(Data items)
■ ■ ■ ■ ■

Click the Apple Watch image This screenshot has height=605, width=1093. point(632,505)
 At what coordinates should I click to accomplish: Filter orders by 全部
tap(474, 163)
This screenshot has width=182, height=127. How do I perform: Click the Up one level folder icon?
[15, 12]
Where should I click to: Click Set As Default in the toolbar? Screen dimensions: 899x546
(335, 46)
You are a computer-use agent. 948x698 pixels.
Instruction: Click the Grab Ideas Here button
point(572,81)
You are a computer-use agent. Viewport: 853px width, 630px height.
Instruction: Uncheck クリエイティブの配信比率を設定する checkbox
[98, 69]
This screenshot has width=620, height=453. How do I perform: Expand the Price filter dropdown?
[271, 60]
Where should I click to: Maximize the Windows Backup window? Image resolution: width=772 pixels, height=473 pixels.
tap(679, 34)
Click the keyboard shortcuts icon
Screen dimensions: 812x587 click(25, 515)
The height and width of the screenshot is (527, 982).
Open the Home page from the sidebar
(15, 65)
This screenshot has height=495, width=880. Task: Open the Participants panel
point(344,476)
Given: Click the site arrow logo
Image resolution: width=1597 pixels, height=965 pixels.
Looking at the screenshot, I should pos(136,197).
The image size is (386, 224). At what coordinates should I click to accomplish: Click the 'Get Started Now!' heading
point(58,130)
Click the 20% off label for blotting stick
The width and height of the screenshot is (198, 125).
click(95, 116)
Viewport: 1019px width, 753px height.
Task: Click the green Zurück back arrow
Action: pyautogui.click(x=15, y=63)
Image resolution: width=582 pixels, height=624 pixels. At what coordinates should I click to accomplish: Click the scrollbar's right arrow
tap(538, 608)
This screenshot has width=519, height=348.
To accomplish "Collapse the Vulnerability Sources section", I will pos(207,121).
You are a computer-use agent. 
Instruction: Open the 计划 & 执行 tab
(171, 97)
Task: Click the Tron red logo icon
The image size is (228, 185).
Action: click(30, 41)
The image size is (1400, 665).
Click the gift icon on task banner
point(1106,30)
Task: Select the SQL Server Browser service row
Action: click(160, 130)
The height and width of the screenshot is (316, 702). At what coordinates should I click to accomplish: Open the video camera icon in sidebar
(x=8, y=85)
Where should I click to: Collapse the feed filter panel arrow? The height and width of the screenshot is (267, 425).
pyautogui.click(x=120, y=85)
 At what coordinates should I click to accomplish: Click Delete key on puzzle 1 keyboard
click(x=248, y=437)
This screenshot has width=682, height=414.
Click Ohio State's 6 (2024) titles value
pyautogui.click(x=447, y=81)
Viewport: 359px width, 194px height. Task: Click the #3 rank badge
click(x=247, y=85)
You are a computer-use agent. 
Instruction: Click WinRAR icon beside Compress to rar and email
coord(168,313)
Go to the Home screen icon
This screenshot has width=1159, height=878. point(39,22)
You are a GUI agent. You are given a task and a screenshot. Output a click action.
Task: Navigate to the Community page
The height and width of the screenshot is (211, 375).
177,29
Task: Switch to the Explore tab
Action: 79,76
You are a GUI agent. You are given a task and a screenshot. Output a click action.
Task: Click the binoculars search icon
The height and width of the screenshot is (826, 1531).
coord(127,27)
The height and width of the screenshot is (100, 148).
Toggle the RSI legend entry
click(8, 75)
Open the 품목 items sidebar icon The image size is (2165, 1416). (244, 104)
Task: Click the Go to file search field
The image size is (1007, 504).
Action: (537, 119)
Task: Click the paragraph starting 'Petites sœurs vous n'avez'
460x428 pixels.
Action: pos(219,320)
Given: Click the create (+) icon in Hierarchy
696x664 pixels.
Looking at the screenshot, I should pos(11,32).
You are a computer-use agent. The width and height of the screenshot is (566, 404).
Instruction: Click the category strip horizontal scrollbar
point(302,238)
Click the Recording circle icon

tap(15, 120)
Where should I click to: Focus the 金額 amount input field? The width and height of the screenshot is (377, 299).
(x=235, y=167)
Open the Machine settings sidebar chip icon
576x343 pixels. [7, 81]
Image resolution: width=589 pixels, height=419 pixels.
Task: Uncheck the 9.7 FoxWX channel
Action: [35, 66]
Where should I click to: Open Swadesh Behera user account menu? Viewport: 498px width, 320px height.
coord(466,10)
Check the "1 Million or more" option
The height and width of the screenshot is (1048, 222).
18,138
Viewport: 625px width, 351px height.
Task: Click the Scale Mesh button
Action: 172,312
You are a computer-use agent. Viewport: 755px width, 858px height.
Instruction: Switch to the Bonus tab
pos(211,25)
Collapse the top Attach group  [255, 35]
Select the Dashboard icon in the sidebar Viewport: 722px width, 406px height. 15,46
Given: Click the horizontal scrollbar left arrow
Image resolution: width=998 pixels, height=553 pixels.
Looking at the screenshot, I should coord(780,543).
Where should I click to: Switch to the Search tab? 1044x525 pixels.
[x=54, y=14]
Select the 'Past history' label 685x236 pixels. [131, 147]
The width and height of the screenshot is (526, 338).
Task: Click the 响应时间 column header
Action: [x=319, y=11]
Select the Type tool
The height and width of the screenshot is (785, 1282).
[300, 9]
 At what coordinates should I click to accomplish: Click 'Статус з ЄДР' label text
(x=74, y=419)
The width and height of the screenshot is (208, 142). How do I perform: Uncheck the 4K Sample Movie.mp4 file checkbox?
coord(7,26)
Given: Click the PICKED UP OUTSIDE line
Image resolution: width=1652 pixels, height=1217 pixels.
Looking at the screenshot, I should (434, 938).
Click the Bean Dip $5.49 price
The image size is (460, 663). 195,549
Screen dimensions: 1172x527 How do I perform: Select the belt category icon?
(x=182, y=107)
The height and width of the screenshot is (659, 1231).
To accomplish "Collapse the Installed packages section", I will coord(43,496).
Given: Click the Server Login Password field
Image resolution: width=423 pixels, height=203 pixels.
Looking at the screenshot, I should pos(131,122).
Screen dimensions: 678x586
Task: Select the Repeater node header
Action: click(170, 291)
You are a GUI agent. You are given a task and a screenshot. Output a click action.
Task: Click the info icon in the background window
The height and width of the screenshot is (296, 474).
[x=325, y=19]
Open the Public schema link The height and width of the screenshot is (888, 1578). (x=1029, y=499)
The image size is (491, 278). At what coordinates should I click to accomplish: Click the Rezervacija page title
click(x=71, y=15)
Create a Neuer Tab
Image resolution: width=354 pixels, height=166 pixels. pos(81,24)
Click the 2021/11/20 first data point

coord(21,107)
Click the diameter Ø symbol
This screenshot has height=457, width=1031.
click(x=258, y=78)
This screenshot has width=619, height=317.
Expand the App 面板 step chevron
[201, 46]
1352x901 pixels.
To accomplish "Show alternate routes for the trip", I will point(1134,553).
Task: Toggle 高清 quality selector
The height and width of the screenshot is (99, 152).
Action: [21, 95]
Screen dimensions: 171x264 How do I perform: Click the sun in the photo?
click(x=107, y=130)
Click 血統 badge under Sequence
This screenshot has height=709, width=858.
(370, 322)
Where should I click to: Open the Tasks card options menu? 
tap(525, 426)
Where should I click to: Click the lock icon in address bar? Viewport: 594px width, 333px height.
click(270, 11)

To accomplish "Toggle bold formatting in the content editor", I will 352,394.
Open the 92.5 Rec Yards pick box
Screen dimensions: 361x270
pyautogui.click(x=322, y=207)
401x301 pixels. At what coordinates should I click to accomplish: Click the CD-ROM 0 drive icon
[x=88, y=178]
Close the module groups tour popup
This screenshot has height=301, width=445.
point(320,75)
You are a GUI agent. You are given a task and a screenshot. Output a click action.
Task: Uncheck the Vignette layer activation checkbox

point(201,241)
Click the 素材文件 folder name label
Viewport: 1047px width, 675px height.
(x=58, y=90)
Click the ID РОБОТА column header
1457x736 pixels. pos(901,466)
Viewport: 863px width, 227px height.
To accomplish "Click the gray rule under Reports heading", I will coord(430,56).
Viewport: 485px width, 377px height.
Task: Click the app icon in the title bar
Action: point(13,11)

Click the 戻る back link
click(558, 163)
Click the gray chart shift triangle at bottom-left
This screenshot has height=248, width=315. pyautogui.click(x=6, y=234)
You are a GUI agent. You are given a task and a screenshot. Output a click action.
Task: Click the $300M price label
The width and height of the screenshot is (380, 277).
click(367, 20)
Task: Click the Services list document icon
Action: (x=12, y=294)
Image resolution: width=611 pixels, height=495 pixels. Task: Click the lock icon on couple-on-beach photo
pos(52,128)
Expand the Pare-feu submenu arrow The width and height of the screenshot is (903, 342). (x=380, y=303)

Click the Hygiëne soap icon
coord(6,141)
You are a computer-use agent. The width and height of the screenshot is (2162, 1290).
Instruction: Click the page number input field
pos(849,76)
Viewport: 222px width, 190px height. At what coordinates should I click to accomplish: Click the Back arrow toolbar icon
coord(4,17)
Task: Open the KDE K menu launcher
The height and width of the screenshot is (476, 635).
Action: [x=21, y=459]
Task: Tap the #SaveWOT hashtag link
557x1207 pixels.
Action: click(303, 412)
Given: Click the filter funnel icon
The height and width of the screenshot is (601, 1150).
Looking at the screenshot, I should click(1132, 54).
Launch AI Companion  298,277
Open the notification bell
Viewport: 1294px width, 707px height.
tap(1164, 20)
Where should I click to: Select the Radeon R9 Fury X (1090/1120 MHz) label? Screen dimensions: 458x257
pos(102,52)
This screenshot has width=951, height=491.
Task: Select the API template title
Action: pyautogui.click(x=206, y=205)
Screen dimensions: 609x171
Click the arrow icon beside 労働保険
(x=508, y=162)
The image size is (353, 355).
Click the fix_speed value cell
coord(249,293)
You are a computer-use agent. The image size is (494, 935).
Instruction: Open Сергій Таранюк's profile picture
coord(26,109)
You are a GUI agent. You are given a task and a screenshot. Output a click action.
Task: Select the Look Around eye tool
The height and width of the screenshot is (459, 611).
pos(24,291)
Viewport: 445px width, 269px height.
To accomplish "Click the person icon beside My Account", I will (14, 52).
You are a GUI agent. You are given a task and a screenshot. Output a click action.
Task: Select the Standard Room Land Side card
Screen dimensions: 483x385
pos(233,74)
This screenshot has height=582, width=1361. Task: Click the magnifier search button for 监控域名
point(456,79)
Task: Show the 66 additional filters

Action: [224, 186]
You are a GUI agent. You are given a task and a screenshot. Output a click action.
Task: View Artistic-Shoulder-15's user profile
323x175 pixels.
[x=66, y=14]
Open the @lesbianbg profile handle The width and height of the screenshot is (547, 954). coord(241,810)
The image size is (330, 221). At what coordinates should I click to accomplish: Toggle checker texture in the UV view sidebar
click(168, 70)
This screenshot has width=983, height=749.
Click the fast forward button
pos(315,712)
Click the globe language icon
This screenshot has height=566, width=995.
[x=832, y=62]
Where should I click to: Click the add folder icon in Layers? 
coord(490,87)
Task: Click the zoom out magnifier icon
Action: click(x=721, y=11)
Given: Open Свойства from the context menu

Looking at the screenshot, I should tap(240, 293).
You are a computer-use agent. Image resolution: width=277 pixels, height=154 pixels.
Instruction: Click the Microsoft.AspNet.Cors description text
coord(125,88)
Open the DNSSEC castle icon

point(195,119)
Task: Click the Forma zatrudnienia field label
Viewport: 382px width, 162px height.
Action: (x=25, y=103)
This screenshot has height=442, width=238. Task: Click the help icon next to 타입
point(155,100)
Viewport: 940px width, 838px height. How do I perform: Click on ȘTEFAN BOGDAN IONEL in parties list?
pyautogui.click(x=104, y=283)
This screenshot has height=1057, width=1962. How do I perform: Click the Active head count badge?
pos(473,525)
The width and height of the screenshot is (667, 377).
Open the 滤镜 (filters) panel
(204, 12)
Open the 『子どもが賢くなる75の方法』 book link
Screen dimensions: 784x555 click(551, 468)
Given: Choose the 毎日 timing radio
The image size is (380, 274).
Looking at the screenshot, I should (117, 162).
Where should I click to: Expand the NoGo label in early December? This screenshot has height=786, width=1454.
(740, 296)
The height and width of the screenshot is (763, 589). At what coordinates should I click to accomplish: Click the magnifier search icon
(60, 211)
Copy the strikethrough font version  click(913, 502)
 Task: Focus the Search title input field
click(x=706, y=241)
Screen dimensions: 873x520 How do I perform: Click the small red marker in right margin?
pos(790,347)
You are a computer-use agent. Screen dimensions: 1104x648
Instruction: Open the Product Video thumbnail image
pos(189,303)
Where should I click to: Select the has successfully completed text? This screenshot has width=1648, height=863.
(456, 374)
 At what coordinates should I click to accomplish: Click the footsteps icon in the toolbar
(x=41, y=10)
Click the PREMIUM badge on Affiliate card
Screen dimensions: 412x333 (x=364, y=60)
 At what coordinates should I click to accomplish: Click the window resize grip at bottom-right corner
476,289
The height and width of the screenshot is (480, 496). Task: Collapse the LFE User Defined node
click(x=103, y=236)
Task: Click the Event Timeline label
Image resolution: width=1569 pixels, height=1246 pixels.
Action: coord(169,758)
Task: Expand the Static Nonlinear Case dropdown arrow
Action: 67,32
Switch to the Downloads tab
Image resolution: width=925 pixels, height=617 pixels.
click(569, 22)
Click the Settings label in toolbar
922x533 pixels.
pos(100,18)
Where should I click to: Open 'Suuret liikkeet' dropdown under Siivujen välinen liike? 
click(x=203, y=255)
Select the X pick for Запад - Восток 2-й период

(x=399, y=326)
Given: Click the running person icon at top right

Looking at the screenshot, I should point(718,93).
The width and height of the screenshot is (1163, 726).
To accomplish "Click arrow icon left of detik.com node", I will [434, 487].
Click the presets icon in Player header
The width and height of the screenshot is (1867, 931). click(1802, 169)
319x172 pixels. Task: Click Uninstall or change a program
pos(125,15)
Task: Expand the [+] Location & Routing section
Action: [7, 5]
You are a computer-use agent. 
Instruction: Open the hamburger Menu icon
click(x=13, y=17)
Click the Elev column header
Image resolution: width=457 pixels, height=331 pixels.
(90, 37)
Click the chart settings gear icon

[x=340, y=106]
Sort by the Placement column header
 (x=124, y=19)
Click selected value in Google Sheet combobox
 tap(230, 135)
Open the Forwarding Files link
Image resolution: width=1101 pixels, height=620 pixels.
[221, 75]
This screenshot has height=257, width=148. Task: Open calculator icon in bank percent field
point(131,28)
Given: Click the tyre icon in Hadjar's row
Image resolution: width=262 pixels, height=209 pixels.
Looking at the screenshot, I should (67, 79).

■ ■ ■ ■ ■

### EXERCISE DIRECTIONS
Rewrite the items starting at the line that contains "Task: Click the paragraph" and ending at the line that contains "Action: [35, 66]", with "computer-use agent" replaced by "GUI agent" and nothing else changed.

### SOLUTION TO THIS TASK
Task: Click the paragraph starting 'Petites sœurs vous n'avez'
460x428 pixels.
Action: pos(219,320)
Given: Click the create (+) icon in Hierarchy
696x664 pixels.
Looking at the screenshot, I should pos(11,32).
You are a GUI agent. The width and height of the screenshot is (566, 404).
Instruction: Click the category strip horizontal scrollbar
point(302,238)
Click the Recording circle icon

tap(15, 120)
Where should I click to: Focus the 金額 amount input field? The width and height of the screenshot is (377, 299).
(x=235, y=167)
Open the Machine settings sidebar chip icon
576x343 pixels. [7, 81]
Image resolution: width=589 pixels, height=419 pixels.
Task: Uncheck the 9.7 FoxWX channel
Action: [35, 66]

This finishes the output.